IN SHORT: Nigeria’s Bank Verification Number database reached 68.6 million registrations in March 2026, up from 67.8 million at end-2025, according to NIBSS data. Growth is slowing sharply: the first quarter of 2026 added only 754,128 new BVNs against 4.3 million added across all of 2025. The CBN’s revised BVN framework introduced in March tightens fraud monitoring, restricts registration to adults aged 18 and above, and limits phone number changes to once per BVN.
Nigeria’s BVN database reached 68.6 million in March 2026, with just 754,128 new registrations recorded in the first quarter of 2026 against 4.3 million added in full-year 2025, signalling a significant deceleration in enrolment growth even as the CBN introduced a revised BVN framework in March targeting fraud, tighter identity controls, and stricter age eligibility.
- 68.6 million BVNs as of March 2026, up from 67.8 million at end-December 2025. Q1 2026 added 754,128 new registrations, a pace that would yield under 3 million for the full year if sustained.
- 2025 saw 4.3 million BVN registrations, partly driven by the Non-Resident BVN initiative launched in May 2025 allowing diaspora Nigerians to register remotely without visiting a bank branch in Nigeria.
- Nigeria has over 320 million active bank accounts as of March 2025, against 68.6 million BVNs, a structural gap suggesting significant volumes of accounts remain either unlinked or held by individuals with multiple accounts under a single BVN.
- The CBN’s revised framework introduced March 12, 2026, introduces a 24-hour temporary watchlist for BVNs linked to suspected fraudulent transactions, during which the account holder is contacted for clarification before further regulatory action.
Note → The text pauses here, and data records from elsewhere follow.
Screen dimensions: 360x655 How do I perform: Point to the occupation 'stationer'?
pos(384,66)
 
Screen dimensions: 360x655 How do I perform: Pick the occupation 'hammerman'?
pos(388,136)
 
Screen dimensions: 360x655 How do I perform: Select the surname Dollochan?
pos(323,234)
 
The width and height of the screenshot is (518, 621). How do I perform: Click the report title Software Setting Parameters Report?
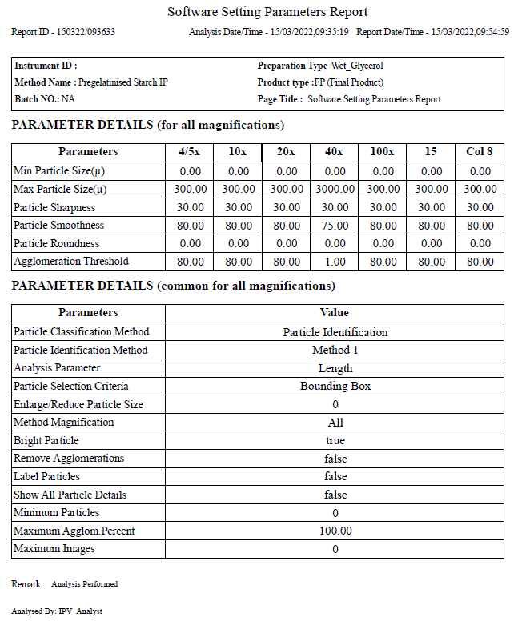point(267,12)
- New age restriction: BVN registration now limited to individuals aged 18 and above, aligning biometric identity with legally recognised adulthood thresholds.
- Phone number change restriction: customers may only change the phone number linked to their BVN once, closing a loophole used to reset identity links for fraudulent purposes.
The BVN system is the backbone of Nigeria’s financial identity infrastructure, linking all accounts held by an individual across every bank in the system and enabling fraud detection, credit scoring, and regulatory oversight. At 68.6 million BVNs against a population of over 220 million, the penetration rate is approximately 31%, though the more relevant comparison is against the adult banked population. The deceleration in Q1 2026 growth may reflect natural saturation of the most accessible registration segments, with remaining unregistered individuals being harder to reach, older, or located in areas with limited banking infrastructure.
The Bigger Picture: The gap between 320 million active accounts and 68.6 million BVNs is the most important number in this data release. It means a large portion of Nigeria’s banking activity still sits outside the biometric identity layer designed to prevent fraud, enforce KYC compliance, and enable the kind of credit infrastructure that would allow Nigerian banks to lend more efficiently. The CBN’s new fraud watchlist and age restriction close specific loopholes, but the structural priority is closing the BVN coverage gap. The diaspora NRBVN initiative was the right move: it added millions of financially active Nigerians to the system who had previously been locked out by the requirement to physically present in Nigeria. Extending that same accessibility logic domestically, through mobile and agent-based registration reaching underserved populations, is the next lever.